好きな人が、自分を好きでいてくれた。たとえ、ベンジャミンがもうすでに過去のものとして諦めていたとしても、一時でも自分を好きでいてくれた。そのことだけに浮かれていられたらよかった。でも、シルヴァはそうではなかった。考えてしまう。欲が出てしまう。両思いだったという事実に、夢を。
わかっている。そんなものはまやかしだ。仮に思いが通じ合ったとしても、最終的に別れるしかないなら、どれほどそのときに互いを思い合っていても、遊びの恋にしかならない。それでもいいから、とはシルヴァは思えなかった。
そうであるのに、ベンジャミンの気持ちを知った途端、夢を見てしまう自分がいた。理性ではありえないとわかっているのに、心が浮足立ち期待してしまう。それがたまらなく愚かしく、浅ましいように感じられ、苦しい。
だからこそ、思うのだ。何も知りたくなかった。
知らずにいれば、夢を見ることはなかった。
ただの憧れとして、将来振り返る青春の思い出として、綺麗なままで終わらせることができたのに。

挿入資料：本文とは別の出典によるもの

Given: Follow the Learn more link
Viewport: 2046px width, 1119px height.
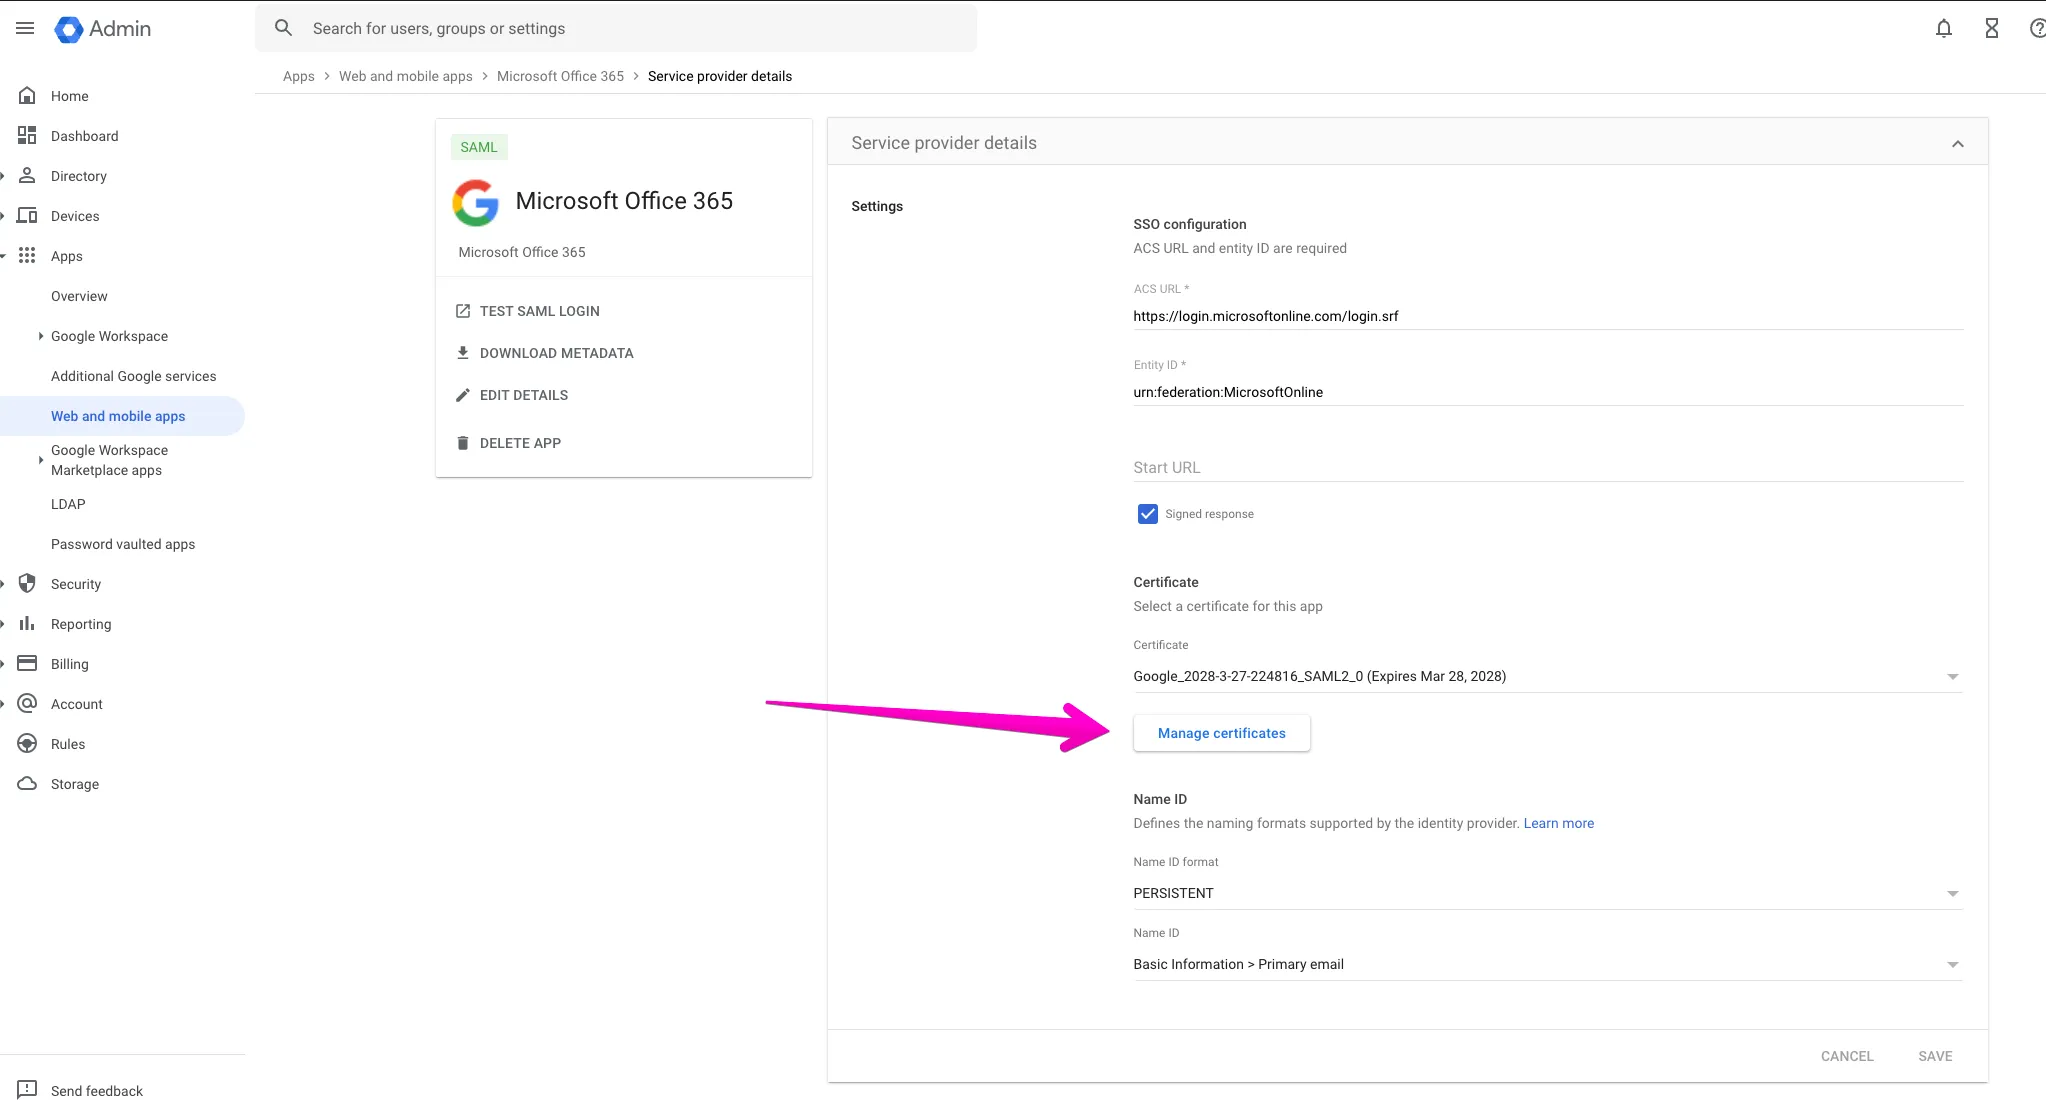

今もまた、油断すると期待する。諦めた、終わったとしながら、何故ベンジャミンはシルヴァを心配し呼び出したのか。まだ、何かしら思うところがあるからではないかしら? そんなことを思ってしまう。常識的に考えれば、たとえ過去とはいえ一度は好意を持った相手が困っているなら助けたいと思う。シルヴァがベンジャミンの立場ならそうする。だから、勘違いしてはいけないと思う。それなのに期待する自分が恥ずかしい。恥ずかしいのに嬉しい。嬉しいけれど苦しい。どうすればこの感情が静まってくれるのかわからない。こんな話、誰にも言えない。言ったところで混乱しか生まない。けれども、誰かに言いたい。報われることはなかったけれど、一方的な片思いではなかったと誰かに……ベンジャミンに知ってほしい。そして、覚えておいてほしい。でも、そんなことできない。恐ろしい。もしそれでベンジャミンが色気を出してきたら? 貴族院だけの恋人になろうと言われたら? きっと嬉しい。同時に幻滅する。いや、そんな人ではない。そんなこと思うなんて失礼だ。肯定と否定、夢と現実、希望と絶望、相反するものが等しく胸に同居し、考えるほどもやもやしたものが広がる。――だから、すべて忘れた方がいい。幸い誰もシルヴァの気持ちを知らないのだから、聞かなかったことにして、平静を保っていればそれで。
(でも、)
また混乱の中に引き戻りそうになるのを呑み込むように、シルヴァはぎゅっと身体を丸めて膝を抱え込み寝具を頭まで被せた。密閉され空気が薄くなって吐き出す息の生温かさが広がっていく。ううっ、とわざと声に出してみればたちまち喉元に混乱が押し寄せてきて、鼻の奥がつんと痛んだ。ほどなくしてあふれてきた涙はひどく熱かった。